By Fanny Potkin
SINGAPORE (Reuters) – U.S. digital payments company Stripe plans to expand across Asia, including in Southeast Asia, Japan, China and India, after boosting its staff in the region by 40% to more than 200 people this year, a senior executive told Reuters.
The decade-old San Francisco-based startup, which set up regional headquarters in Singapore a couple of years ago, has also launched earlier in 2020 a pilot project in Indonesia enabling interbank transfers for businesses.
Noah Pepper, the company’s business head for Asia Pacific, said Stripe, which counts Amazon as a client, was rapidly adding engineers in the region. Based on job postings on Linkedin, Stripe is seeking people with experience in Southeast Asia, Japan, and China.

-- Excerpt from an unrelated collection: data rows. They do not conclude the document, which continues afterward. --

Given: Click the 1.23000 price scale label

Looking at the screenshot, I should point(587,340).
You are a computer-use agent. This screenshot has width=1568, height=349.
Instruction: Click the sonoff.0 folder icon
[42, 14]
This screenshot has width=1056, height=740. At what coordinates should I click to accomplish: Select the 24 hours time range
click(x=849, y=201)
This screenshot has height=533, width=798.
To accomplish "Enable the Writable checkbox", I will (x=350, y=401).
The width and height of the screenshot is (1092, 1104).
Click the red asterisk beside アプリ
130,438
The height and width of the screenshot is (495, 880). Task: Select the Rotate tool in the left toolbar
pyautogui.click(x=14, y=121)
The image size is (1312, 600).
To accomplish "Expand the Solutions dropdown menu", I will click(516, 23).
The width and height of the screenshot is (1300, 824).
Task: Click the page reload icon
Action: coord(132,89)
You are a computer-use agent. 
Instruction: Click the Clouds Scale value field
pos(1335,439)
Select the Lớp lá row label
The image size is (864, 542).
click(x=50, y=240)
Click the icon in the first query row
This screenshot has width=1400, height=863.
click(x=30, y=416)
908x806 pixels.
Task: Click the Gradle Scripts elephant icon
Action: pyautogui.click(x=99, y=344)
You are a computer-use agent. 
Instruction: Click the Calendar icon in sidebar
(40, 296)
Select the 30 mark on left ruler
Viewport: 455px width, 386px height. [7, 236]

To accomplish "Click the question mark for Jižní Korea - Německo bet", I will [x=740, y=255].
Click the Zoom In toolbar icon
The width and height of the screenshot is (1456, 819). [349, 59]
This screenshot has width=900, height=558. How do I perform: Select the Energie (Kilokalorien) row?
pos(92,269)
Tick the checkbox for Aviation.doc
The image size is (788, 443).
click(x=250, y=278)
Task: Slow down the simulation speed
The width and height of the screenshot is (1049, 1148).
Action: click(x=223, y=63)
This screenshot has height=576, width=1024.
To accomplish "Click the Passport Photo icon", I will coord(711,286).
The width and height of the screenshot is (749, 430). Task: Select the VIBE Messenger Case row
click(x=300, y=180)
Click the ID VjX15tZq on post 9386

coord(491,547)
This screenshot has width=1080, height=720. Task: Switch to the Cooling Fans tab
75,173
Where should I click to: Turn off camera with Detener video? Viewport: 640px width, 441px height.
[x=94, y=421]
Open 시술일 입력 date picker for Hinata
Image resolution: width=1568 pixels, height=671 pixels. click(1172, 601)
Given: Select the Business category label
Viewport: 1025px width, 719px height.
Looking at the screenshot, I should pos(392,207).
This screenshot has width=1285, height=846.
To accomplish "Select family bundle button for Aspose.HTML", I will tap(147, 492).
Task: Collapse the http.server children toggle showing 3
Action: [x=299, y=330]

“APAC is not just the world’s fastest growing market, but it’s such a fragmented market … with different laws, languages, currencies, and in some cases currency controls,” said Pepper, adding that Stripe was working to adapt to each country’s laws and preferred payment methods.
The company offers products that allow merchants to accept digital payments from customers and a range of business banking services. It raised money in April at a valuation of $36 billion, and may now be worth twice that, Bloomberg reported.
In Japan, Pepper said the company was winning over merchants by cutting payments processing time from weeks to days.
Pepper declined to give details about the size of its business in Japan, but said the company was preparing to launch a service to enable “konbini” payments for merchants – a payment method where shoppers buy online but pay cash at convenience stores.
Analysts pointed to the difficulties Stripe may face in terms of varying regulations across Asia.
“Stripe’s first challenge is that to be able to execute every market (in Asia) they need to have a very localised strategy and compete against strong local players” said Zennon Kapron, director at consultancy Kapronasia.